Gorditas
The lady on the square in front of the cathedral was making gorditas, a gordita being a stuffed tortilla. The whole process, from watching her make them, figuring out what she was putting in them, and finally eating them, was really fun. As my sister, Susie, exclaimed when we drove through the wrought iron gates of LaCaille in Salt Lake City for brunch once,”Oh, I see. It’s not the meal, it’s the experience!”
The gordita lady had a large, bowl-shaped griddle, possibly made from a steel drum and fueled by propane, set up next to a card table, which held all her ingredients. Each gordita was made to order.
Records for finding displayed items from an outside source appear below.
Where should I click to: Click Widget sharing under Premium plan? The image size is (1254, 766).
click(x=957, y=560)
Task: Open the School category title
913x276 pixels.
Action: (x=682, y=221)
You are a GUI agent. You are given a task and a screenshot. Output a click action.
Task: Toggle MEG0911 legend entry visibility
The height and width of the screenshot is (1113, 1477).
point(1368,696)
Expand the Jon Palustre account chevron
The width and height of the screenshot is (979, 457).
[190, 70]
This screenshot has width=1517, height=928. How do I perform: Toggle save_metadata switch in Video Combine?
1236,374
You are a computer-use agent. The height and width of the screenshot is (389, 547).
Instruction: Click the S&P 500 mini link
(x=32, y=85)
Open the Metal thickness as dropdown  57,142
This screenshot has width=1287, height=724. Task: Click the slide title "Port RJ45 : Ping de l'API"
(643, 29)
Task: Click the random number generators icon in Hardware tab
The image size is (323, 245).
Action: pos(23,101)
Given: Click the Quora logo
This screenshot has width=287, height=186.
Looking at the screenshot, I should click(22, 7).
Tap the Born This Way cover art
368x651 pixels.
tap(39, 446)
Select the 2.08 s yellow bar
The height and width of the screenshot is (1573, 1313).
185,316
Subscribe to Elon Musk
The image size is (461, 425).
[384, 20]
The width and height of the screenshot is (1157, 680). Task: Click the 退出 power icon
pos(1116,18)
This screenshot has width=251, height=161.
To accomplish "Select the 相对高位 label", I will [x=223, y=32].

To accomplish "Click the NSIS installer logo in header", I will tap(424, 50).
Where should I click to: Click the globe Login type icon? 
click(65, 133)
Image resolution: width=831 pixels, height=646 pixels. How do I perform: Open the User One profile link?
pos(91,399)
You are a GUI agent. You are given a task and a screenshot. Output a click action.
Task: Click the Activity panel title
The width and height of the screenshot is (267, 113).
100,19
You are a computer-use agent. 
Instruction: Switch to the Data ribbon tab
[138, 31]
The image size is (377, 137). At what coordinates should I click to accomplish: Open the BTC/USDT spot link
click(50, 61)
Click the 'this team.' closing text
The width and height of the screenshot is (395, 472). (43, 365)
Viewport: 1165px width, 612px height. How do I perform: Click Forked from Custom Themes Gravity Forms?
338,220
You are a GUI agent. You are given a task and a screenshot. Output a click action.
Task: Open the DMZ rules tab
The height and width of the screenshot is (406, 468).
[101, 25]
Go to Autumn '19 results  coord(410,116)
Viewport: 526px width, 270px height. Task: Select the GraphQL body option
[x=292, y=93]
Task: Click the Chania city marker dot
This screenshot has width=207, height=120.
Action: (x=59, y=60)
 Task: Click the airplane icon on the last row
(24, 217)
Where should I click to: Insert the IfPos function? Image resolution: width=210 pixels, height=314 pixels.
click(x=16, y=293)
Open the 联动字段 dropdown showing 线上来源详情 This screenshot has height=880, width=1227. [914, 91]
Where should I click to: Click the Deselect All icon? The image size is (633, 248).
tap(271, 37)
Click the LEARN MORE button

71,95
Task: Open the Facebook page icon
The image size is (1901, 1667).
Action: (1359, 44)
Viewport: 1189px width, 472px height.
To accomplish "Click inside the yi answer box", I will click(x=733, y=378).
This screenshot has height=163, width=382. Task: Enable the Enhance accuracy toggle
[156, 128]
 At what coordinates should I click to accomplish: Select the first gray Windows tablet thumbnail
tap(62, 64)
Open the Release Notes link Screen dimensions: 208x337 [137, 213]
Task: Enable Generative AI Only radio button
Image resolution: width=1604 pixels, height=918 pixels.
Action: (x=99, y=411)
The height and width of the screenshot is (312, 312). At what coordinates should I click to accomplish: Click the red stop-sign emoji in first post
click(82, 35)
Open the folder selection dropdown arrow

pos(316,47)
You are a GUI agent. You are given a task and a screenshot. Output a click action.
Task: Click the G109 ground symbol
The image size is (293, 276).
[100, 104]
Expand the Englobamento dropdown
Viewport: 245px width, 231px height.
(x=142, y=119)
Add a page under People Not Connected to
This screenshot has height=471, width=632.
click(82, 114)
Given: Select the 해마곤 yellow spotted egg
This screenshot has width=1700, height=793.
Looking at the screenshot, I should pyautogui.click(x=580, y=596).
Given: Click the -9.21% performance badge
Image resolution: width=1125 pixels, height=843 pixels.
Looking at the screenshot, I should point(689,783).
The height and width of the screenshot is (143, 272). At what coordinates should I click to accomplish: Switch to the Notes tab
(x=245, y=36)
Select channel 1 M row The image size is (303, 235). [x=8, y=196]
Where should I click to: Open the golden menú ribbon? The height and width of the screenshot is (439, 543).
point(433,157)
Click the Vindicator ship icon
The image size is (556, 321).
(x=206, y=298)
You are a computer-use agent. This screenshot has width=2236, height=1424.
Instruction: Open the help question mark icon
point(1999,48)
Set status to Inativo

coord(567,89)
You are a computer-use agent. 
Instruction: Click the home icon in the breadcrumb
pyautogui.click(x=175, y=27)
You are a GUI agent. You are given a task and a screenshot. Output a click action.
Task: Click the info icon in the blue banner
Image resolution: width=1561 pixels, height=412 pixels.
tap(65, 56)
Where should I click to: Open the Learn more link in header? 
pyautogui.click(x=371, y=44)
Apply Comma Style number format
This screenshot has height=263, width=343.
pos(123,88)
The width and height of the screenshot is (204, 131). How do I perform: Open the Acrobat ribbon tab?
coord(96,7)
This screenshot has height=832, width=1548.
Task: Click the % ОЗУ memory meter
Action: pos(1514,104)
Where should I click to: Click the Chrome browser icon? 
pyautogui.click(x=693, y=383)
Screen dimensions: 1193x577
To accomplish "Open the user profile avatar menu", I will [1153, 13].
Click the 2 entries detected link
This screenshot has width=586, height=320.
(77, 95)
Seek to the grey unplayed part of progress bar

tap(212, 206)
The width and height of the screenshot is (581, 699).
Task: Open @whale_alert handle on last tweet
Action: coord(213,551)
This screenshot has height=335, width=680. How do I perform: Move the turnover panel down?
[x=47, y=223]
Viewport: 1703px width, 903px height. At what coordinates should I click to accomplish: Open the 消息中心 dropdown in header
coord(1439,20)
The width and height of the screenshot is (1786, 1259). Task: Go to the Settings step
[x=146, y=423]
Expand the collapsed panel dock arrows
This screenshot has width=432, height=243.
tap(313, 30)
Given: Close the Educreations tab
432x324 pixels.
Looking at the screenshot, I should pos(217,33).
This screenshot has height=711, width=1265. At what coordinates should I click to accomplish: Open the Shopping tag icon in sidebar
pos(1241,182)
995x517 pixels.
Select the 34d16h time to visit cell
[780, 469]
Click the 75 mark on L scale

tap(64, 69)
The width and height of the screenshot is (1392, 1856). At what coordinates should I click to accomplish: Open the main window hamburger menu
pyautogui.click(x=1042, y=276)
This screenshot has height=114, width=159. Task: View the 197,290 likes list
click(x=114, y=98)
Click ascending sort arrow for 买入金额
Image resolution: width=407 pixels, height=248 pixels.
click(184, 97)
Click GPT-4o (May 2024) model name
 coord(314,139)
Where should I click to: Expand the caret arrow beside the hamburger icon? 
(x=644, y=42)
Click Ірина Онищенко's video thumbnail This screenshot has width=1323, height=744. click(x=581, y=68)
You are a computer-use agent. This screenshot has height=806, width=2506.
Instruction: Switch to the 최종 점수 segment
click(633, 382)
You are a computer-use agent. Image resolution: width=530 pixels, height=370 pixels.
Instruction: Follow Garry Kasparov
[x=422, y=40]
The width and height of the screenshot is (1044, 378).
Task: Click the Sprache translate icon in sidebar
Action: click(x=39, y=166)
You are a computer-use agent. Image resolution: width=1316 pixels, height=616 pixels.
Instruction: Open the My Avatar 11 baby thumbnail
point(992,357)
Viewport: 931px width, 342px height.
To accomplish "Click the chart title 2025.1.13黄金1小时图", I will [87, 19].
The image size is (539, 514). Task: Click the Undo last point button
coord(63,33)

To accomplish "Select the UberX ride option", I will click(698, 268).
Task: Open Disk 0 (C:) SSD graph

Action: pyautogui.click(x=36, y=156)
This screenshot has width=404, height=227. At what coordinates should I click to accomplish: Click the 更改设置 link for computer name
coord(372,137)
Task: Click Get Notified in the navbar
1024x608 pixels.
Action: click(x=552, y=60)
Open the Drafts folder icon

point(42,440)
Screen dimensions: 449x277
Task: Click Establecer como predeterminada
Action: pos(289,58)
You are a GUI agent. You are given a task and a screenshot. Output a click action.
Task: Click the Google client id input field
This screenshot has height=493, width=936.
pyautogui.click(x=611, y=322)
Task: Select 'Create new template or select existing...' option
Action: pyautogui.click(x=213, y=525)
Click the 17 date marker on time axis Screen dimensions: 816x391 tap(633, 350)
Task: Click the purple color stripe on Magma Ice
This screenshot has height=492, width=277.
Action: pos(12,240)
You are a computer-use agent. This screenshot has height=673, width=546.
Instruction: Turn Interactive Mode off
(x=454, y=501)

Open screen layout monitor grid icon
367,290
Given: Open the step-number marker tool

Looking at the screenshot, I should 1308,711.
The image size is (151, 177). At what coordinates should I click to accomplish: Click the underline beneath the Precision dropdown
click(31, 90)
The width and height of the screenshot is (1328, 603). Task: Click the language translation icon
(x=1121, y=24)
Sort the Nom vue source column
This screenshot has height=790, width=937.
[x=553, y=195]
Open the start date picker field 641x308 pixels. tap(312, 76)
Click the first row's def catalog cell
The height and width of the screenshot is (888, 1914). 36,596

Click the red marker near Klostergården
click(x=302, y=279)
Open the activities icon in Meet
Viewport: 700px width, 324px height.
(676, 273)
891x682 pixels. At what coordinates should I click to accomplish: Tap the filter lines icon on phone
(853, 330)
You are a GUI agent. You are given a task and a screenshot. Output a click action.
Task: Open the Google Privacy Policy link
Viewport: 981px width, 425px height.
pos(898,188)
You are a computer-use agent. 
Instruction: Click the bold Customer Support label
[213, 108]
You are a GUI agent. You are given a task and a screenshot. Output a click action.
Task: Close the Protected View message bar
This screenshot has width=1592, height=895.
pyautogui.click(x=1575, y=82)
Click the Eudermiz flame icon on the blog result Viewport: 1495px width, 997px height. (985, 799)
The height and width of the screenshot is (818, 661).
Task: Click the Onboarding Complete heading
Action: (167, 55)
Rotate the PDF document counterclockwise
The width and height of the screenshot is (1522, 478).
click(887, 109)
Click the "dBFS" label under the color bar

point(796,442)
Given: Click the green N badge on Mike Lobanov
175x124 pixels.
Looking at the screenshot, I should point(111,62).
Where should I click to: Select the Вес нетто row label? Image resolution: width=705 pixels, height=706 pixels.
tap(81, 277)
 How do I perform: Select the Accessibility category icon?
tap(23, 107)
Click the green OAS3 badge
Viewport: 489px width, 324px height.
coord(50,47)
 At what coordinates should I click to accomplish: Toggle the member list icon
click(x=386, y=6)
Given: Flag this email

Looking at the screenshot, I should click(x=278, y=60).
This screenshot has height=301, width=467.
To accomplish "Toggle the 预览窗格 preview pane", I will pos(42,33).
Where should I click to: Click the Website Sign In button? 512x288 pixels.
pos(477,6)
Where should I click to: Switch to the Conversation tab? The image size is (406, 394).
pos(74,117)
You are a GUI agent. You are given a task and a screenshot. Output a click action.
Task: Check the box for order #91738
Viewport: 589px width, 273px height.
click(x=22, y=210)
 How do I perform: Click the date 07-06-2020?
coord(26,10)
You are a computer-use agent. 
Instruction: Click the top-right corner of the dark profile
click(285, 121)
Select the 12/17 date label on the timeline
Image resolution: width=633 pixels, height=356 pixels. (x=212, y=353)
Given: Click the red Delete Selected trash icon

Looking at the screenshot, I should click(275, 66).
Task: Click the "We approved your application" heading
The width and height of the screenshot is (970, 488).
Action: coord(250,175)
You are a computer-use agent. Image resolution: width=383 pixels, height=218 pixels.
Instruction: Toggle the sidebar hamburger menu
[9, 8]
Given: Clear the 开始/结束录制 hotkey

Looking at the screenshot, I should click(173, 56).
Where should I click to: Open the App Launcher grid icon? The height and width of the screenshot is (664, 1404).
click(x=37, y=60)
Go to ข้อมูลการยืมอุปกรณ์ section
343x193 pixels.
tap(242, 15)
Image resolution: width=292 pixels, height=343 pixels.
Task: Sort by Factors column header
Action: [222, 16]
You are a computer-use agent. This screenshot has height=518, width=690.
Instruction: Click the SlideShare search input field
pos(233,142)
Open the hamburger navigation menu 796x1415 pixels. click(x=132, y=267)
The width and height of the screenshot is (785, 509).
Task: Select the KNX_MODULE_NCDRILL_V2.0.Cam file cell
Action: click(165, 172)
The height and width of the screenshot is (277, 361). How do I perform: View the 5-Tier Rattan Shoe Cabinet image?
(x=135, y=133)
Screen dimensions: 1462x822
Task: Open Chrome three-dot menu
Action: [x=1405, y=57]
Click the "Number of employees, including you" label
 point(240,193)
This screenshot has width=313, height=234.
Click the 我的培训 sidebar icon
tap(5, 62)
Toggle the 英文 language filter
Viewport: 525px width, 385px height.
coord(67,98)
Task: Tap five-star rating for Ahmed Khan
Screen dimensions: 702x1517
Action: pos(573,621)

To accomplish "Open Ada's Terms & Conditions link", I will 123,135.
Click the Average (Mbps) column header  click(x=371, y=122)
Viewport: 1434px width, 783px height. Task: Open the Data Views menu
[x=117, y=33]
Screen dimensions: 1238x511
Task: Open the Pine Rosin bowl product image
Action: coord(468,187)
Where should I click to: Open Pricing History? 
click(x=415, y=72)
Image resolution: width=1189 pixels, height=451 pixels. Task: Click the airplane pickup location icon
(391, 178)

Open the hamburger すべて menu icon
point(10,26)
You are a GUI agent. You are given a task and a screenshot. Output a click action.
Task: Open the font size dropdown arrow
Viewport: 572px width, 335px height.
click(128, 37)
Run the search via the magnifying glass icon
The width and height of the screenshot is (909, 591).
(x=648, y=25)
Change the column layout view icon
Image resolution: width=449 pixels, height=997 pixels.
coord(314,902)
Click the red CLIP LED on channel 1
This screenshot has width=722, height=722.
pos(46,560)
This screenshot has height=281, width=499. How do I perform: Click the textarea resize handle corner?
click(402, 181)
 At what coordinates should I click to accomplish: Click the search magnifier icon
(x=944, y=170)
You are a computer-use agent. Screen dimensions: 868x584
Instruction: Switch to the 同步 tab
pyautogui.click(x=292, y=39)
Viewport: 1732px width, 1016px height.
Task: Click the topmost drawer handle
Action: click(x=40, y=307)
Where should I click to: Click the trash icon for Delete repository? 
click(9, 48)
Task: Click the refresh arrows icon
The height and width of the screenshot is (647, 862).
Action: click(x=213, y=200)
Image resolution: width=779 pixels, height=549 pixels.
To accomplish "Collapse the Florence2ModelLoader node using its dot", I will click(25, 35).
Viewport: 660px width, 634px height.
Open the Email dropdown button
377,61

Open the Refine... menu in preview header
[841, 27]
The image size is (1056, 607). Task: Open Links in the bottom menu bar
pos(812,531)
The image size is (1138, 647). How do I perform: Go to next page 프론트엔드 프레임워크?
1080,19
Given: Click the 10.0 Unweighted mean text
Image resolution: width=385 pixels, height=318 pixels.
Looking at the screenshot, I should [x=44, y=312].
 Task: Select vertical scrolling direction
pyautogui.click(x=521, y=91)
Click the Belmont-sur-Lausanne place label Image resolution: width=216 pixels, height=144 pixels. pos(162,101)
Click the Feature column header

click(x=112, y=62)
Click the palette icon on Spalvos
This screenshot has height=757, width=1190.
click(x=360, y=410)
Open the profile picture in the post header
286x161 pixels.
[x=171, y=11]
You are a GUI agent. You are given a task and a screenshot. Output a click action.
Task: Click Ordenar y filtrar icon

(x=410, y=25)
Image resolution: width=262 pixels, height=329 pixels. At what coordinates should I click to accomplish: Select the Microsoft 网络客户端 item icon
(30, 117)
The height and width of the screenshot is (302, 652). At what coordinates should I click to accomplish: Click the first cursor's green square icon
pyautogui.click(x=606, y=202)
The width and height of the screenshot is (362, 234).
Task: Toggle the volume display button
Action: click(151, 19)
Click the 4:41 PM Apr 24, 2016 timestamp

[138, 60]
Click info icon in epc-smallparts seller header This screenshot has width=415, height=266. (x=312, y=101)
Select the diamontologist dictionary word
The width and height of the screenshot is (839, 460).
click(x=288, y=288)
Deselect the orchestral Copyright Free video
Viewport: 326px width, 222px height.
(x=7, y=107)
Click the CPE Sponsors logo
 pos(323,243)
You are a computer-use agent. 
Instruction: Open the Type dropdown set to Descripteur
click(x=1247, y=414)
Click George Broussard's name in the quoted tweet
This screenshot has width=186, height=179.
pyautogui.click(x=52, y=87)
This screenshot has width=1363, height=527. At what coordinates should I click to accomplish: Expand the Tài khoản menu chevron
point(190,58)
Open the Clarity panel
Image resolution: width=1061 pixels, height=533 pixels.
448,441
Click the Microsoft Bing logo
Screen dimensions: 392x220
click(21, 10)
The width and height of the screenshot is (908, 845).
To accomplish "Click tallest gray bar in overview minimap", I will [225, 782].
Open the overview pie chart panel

First, she would take a small fistful of tortilla dough roll it into a ball, and then flatten it in her tortilla press. Then she picked the newly-made tortilla up in her hand and piled whatever fillings you wanted on it. The choices were champillons (a chopped onion and mushroom mixture), chicarones (pork cracklings), chorizo (spicy sausage), minced veal, and requeson, which appeared to be a soft, ricotta-like cheese mixed with cilantro. After the fillings were in place, she brought the edges of the tortilla up and around to seal them all in, then re-flattened the whole thing in the tortilla press before putting it on the griddle to cook. When it was done on both sides, she served it up with shredded cabbage, a little mayo, and some salsa on a plastic plate. You ate it right there, sitting on the chairs she had set up, then handed the plate back to her husband, who wiped it off and put it back on the stack to re-use. All this for 150 pesos ($1.50 American) apiece. And they were delicious!
Swimming with Sea Lions
Yesterday, we took the boat tour around Espiritu Santo, which is the large island four miles out from Playa El Tecolote, where we are staying. There are over 900 islands in the Gulf of California, most of them protected, with limited access, and this is one of them. We went out in a panga with six other people—an Italian couple, a French couple, and a Mexican couple. Our capitan, Jesus, didn’t speak much English, but the Mexican guy, Rene Alejandro, spoke excellent English, which he said he learned growing up in Tijuana and watching American TV and reading comic books, and he translated for us. The island is very wild and desolate, and is uninhabited except for one little area where fisherman live and fish. The highlight of the trip was visiting the sea lion colony on the far side of the island, donning our snorkeling gear, and getting into the water to swim with them. It was a little scary at first, especially when the big males swam by—they are HUGE! They didn’t seem to pay us much notice, but the pups (born last May/June) were very curious. They would swim around and around us, right side up and upside down to view us from all angles, then dart off after a buddy, come back, and repeat the whole process again. After our swim, we motored over to a beautiful little cove for lunch and sunbathing. Lunch was another adventure in eating for us—two kinds of ceviche (fish and shrimp) and pickled marlin. There were also ham and cheese sandwiches on white bread for the timid, but Steve and I both went for the more exotic. It was great!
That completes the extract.